In 1989 I was living in Lair Hill, a throwback neighborhood on the southern edge of downtown Portland, Oregon. In the early 20th century it was the landing spot for recent immigrant Jews from Eastern Europe. In the late 1960s it became the center of Portland's hippie and artist community. By the late 1980s it still retained its bohemian flavor and was home to many aging hippies, young college students and recent graduates and dropouts.
Artist Carl Schomberg moved into a small Victorian cottage around the corner from me in 1989. Next door to his house was a vacant lot where a similar cottage had burned down a few years later. Soon Carl had turned that vacant lot into a wild art garden, filled with his oil paintings and sculptures, intermingled amongst beds of vegetables and flower. Some days you could hear the tones of Carl's trombone wafting above the wildness.

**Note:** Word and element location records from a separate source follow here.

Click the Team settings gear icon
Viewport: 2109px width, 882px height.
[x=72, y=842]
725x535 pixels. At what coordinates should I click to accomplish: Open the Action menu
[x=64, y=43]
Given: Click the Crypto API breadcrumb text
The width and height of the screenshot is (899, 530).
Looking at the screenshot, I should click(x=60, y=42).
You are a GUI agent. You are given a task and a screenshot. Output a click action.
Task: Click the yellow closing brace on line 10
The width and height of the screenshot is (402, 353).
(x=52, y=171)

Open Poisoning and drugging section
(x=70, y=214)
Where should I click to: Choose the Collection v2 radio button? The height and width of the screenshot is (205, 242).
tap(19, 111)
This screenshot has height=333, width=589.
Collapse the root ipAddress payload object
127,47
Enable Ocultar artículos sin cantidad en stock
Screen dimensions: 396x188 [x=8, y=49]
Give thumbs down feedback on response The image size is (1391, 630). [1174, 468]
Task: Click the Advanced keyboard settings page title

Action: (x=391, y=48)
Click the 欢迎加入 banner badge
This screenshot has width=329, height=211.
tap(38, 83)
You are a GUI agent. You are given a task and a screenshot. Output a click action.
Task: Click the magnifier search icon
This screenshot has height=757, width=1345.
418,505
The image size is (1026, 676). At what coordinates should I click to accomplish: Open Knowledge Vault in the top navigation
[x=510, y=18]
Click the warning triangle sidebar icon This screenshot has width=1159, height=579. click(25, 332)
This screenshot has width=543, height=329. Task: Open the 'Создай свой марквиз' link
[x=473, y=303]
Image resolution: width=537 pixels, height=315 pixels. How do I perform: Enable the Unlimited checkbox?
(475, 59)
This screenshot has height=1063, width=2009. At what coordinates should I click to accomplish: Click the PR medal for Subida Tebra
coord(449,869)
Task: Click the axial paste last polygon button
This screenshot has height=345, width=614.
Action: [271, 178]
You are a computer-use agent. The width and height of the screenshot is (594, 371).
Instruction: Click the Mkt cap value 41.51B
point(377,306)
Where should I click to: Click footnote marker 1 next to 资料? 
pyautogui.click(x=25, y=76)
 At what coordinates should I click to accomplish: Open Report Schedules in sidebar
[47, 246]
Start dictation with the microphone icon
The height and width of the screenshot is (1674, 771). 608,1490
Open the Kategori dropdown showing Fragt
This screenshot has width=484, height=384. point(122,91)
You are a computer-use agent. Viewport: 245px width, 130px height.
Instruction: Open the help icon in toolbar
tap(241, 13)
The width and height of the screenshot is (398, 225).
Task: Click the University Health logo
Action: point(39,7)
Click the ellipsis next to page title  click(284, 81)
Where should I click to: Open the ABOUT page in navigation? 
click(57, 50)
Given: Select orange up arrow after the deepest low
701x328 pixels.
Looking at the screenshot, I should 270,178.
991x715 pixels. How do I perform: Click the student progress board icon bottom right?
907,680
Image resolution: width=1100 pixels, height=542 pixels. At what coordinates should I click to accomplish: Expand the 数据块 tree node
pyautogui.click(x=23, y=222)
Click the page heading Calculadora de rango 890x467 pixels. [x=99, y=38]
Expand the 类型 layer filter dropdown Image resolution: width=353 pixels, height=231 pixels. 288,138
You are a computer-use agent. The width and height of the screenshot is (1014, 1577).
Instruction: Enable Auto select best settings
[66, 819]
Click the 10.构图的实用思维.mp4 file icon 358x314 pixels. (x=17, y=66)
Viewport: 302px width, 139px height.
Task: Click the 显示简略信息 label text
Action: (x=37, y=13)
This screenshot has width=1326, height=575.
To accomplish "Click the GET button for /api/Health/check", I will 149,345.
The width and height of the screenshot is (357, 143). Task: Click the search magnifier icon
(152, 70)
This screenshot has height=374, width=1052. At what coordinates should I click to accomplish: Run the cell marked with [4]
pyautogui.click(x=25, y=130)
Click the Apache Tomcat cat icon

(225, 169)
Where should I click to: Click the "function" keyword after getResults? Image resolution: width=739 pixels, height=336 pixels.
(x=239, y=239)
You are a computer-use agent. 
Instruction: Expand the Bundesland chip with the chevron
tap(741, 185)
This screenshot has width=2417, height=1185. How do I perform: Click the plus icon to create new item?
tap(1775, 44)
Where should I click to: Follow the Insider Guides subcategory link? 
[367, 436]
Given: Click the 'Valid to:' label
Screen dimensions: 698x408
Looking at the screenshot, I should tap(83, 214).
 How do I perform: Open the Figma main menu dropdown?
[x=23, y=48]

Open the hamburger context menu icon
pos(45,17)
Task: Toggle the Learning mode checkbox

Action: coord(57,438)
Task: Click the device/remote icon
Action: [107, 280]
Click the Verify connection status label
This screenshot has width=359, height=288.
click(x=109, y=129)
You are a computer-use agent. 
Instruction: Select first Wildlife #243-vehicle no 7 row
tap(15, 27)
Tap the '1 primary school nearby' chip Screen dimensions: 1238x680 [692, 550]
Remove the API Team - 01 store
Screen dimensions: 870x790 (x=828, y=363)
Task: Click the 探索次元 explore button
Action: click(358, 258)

In the late 1980s Lair Hill was a neighborhood dotted with empty lots and even a small old growth forest. You could look out over the tops of trees and see the downtown skyline less than a mile away. But the city planners were intent on infilling close-in neighborhoods like Lair Hill to prevent urban sprawl from spreading out across Portland's periphery. So the woods was bulldozed and replaced with a large apartment complex and the empty lots were filled with rowhouses. Carl's Garden was the last empty lot to get built on. The night before the bulldozers came, Carl and his friends carried several of his sculptures over to our yard. The ceramic bird creature in the photo still has a place of honor in our current yard, now across the river and upstream along the Willamette River five miles from Lair Hill. Sara, the flying kitten in the photo, is now 17 years old.
Carl disappeared off the Oregon Coast in 1998.